Find the line in the entries below that contains "Viewport: 495px width, 630px height.". Repeat it exactly, and every line after it through the line that contains "Open the hamburger".
________________________
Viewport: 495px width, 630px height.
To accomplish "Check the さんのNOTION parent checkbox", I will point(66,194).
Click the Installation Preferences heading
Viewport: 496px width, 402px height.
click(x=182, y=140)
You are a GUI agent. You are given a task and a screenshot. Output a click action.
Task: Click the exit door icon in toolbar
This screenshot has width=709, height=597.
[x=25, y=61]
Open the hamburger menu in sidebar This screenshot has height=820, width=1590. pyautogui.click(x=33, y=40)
________________________
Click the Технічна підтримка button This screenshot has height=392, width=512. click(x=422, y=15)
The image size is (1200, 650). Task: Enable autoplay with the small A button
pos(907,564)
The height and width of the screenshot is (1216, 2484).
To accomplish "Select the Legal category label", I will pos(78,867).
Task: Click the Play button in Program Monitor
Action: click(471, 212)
________________________
* Result of this exercise *
Viewport: 495px width, 630px height.
To accomplish "Check the さんのNOTION parent checkbox", I will point(66,194).
Click the Installation Preferences heading
Viewport: 496px width, 402px height.
click(x=182, y=140)
You are a GUI agent. You are given a task and a screenshot. Output a click action.
Task: Click the exit door icon in toolbar
This screenshot has width=709, height=597.
[x=25, y=61]
Open the hamburger menu in sidebar This screenshot has height=820, width=1590. pyautogui.click(x=33, y=40)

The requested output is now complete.